In the same year Paul Monette published two classic works: a book of poems called Love Alone: Eighteen Elegies for Rog (1988) and Borrowed Time (1988), a prose memoir. Paul Monette lost his partner Roger Horwitz to AIDS in 1986 after a long way of suffering and pain. The first one is a set of poems written by Paul Monette where he often addresses directly to Roger Horwitz.
Joseph Cady characterises this work as “the supreme work of immersive AIDS writing so far” (Joseph Cady : 2)[3]. The harrowing experience of Roger Horwitz and also Paul Monette comes across to the reader very brutal.
[...]
[1] I refer to HIV and AIDS this way because the HIV virus determines AIDS. Further Medical Research can be found among other literature in magazines of the Bundesministerium für Bildung und Forschung.

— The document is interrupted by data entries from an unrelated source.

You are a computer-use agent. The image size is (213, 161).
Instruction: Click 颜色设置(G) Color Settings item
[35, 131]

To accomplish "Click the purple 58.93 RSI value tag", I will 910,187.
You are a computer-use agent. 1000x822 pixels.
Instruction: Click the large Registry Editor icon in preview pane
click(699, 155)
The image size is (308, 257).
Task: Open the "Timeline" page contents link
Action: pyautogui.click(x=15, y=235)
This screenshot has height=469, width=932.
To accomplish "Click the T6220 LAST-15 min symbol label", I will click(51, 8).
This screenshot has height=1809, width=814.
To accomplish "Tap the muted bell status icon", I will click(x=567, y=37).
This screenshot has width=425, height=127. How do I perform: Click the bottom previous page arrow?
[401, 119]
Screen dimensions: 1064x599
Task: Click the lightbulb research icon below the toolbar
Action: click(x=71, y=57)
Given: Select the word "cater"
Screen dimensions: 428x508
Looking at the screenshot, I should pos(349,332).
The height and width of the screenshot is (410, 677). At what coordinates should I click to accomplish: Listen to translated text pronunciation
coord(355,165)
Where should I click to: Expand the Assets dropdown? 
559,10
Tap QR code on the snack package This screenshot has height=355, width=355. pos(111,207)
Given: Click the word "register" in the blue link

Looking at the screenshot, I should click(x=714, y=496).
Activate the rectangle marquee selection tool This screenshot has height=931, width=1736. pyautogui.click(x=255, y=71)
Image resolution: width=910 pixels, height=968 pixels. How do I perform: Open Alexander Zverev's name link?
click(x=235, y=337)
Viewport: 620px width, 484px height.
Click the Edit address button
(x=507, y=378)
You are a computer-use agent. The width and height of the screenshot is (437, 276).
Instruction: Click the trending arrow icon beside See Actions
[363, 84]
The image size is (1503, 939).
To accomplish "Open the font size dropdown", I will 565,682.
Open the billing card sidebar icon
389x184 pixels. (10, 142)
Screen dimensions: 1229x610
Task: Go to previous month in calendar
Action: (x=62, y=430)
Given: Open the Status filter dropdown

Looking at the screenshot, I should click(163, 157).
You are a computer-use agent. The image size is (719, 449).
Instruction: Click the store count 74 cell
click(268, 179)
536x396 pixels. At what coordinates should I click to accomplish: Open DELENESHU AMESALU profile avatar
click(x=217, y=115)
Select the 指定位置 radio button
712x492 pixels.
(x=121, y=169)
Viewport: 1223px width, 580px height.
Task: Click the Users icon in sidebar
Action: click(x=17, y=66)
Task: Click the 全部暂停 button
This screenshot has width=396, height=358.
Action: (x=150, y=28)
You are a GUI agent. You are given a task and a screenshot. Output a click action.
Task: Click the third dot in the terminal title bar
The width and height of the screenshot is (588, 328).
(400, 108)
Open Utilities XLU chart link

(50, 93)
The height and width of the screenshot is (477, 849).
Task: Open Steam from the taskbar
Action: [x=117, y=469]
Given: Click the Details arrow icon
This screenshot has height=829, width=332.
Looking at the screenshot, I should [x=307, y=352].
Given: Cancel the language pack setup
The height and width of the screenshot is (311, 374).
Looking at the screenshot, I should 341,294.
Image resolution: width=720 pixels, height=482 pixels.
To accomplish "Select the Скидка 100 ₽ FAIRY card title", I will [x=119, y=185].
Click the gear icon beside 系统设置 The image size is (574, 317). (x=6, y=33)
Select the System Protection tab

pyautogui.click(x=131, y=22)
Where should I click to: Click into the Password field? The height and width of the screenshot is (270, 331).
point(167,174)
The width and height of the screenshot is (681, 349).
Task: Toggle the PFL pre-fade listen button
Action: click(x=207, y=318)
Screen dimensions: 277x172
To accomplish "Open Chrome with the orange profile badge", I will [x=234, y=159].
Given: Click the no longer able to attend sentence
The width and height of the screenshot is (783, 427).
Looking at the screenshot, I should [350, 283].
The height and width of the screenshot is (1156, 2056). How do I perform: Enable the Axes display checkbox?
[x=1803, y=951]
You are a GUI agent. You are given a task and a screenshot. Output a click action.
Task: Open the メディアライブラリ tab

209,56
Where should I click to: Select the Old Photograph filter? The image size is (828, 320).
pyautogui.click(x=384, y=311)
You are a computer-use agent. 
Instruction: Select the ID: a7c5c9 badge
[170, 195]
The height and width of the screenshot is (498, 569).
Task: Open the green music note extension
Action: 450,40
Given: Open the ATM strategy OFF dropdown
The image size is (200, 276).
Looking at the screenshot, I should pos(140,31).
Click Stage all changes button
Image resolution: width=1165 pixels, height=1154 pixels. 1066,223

[2] It is to mention that the detection of that virus has no “date of birth”; an exact data of the point in time when HIV / AIDS occurs at first is not acquainted.
[3] Joseph Cady wrote an essay about Love Alone: Eighteen Elegies for Rog called Immersive and Counterimmersive Writing about AIDS: The Achievement of Paul Monette’s Love Alone.
When the vocabulary immersive and counterimmersive is used in AIDS writing collections, the writer mostly refers to Joseph Cady; he became quite popular using these terms. Furthermore each fall he teaches AIDS Through Literature in a medical School Curriculum in Rochester (cf. Pastore : 233).